Kreisverband Rottweil

Richter: "Bildung ist eine Investition für die Zukunft"

Die Ökologisch-Demokratische Partei (ödp) Baden-Württemberg kritisiert in einer aktuellen Stellungnahme die "soziale Auslese" im deutschen Schulsystem. Die "soziale Auslese" ist ein Ergebnis der soeben veröffentlichten Studie "Programme of International Students Assessment" (Pisa).
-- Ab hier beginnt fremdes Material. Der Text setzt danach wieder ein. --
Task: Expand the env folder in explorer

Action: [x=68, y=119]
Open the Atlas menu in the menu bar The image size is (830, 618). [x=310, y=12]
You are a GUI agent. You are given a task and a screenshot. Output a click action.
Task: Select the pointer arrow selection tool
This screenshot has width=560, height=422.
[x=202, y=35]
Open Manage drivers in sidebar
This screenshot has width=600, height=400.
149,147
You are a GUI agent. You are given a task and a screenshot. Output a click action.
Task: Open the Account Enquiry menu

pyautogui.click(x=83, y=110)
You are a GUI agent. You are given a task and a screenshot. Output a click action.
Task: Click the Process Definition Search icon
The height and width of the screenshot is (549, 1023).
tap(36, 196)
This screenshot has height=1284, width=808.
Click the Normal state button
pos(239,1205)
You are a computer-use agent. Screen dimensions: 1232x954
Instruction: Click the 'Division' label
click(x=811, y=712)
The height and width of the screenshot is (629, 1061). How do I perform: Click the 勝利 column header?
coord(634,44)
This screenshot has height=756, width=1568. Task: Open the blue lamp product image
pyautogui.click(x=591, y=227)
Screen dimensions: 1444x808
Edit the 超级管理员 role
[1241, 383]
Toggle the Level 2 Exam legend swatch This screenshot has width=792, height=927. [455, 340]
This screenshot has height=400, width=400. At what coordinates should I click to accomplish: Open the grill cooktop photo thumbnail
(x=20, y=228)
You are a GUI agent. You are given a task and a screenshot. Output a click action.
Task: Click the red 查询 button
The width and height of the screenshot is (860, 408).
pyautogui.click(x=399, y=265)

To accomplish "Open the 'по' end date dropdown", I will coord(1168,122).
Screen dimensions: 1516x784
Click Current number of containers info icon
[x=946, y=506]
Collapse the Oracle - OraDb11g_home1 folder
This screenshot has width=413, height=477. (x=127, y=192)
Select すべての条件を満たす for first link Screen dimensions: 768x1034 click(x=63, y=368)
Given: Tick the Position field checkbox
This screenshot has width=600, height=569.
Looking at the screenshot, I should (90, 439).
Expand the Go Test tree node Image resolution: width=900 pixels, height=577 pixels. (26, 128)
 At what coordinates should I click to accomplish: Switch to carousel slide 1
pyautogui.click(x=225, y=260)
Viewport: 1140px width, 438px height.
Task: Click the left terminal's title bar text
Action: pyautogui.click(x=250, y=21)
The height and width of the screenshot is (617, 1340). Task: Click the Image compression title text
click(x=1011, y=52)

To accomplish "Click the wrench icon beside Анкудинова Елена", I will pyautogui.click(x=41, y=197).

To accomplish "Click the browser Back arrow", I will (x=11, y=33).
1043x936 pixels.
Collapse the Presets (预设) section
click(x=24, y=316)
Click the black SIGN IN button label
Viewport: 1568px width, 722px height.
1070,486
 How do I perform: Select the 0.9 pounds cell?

Dazu Bernd Richter, ödp-Landesvorsitzender und selbst Berufsschullehrer: "Die zweite Pisa-Studie hat gezeigt, dass schulische Leistungen sehr stark vom Elternhaus abhängig sind." Bei gleicher Begabung habe ein Kind aus einem reichen und gebildeten Elternhaus eine sechsmal größere Chance ein Gymnasium zu besuchen, als ein Kind von armen und weniger gebildeten Eltern, so ein Ergebnis der Studie. "Wir fordern Chancengleichheit für Kinder und Jugendliche", betont Richter. Dazu sei es notwendig, den Einzelnen im Rahmen seiner Möglich-keiten zu fördern. "Besondere Aufmerksamkeit sollten nicht nur Hochbegabte, sondern vor allem Behinderte, Ausländer und Kinder aus sozial schwachen Familien erhalten," erläutert der ödp-Politiker. Außerdem kritisiert Richter die jüngsten Vorschläge von Bundes-Bildungsministerin Bulmahn zur Abschaffung der Hauptschulen. "Offenbar will Frau Bulmahn mal wieder Geld sparen anstatt kostenintensives Personal zur gezielten Betreuung schwächerer Schüler einzustellen," begründet Richter seine Kritik.
In ihrem Konzept zur ganzheitlichen Bildungspolitik fordert die ödp unter anderem die Einführung eines kostenlosen Instrumentalunterrichts und die Ausweitung künstlerischer und handwerklicher Fächer. Um verhaltensauffällige Schüler optimal zu betreuen, schlägt die ödp vor, verstärkt Sozialpädagogen als Schulsozialarbeiter einzusetzen. Nicht zuletzt müsse auch die Lehrerausbildung verbessert werden. "Bildung ist ständig ökonomischen Zwängen unterworfen. Bildung ist aber eine Investition in die Zukunft, die sich nicht mit kurzfristigen betriebswirtschaftlichen Instrumenten steuern lässt," führt Richter aus. "Für ein rohstoffarmes Land wie Deutschland muss die Bildung an erster Stelle stehen."